Medicine to cure crisis
Indonesia's monetary crisis began in July 1997. Seven months later the country is still floundering, unable to find the path toward recovery, or so it would seem if one considers the current value of the rupiah, the price of staple goods like rice and cooking oil, and other recent events. What is wrong?
Indonesia's economy is critically ill and needs treatment. The world's leading "economy doctors" have diagnosed the patient and said that a radically new and healthy lifestyle is required in the banking system, government and business sectors.
Last November reform was prescribed. Cut nepotism, cronyism, collusion and bribery out of the body politic. But the patient was reluctant to accept this radical option, instead opting for half measures like the closure of a few banks. By January, deteriorating health made it clear that the patient was not following doctors' orders. The doctors returned, explaining that because the disease had progressed, a more extensive course of therapy was required. This time, simple pledges to eliminate corrupt, nepotistic and wasteful national projects would be insufficient. This time, commitments had to be kept. The ailing patient finally agreed to surgery and projects were eliminated.
The English author G.K. Chesterton once wrote "we cannot judge religion by those who do not practice it, just as we cannot judge a medicine by those who do not take it". Could it be that the IMF proposals were criticized before they were seriously tested? When announcing the reform package last November, the IMF predicted that it might take Indonesia's economy several years to recover. Two weeks later critics were claiming the reform package had failed to rejuvenate the rupiah and was not working.

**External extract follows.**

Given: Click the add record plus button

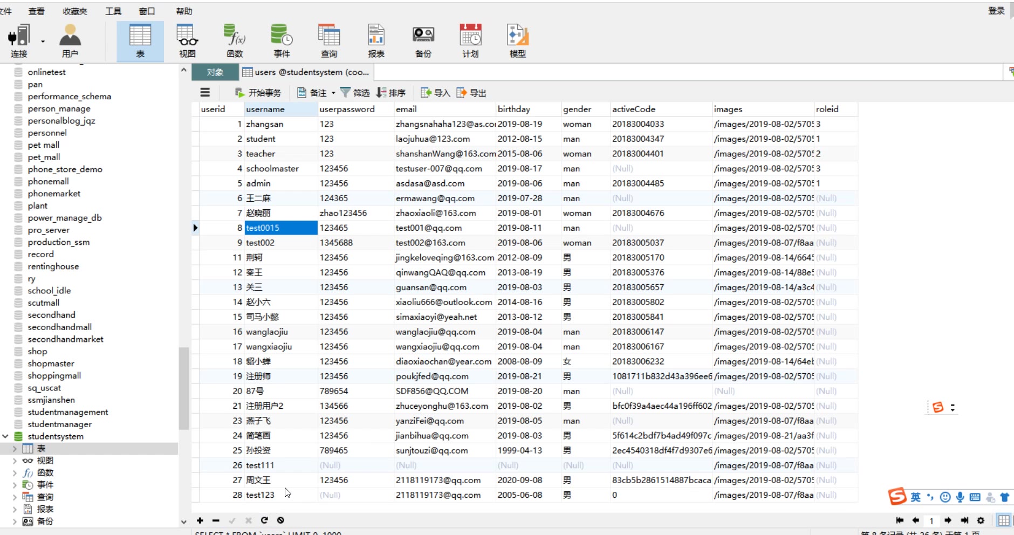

But has the patient really taken the medicine? Why, to borrow Chesterton's analogy, have some been so quick to condemn a medicine that has not yet been taken? Who can enumerate concrete measures so far taken to eliminate nepotism, cronyism and collusion? Where are the procedures guaranteeing transparency, accountability and fair law enforcement?
Such procedures have not yet been developed. In fact the IMF pill has not yet been swallowed. Recovery would perhaps be closer had genuine reforms been instigated at an earlier date.

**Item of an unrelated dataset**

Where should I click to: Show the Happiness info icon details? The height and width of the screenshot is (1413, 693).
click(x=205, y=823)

Indonesia now risks losing IMF aid designed to rescue her from a protracted and chronic economic illness through a powerful minority's fear of the treatment plan. Advocates of a currency board are counseling patience and trust toward the idea of such a system, but why not first show patience toward the IMF plan? If the patient prematurely rejected the first prescription for reform, where does a guarantee of compliance with the terms of a second prescription come from? The underlying obstacle to recovery -- let us not forget this -- is a lack of confidence in the government's ability and political will to eradicate the corruption, nepotism, cronyism and collusion that have brought the Indonesian economy to its knees. How can recovery begin unless there are credible signs of change? Those waiting for signs are losing patience. Our critically ill patient is losing the battle against time.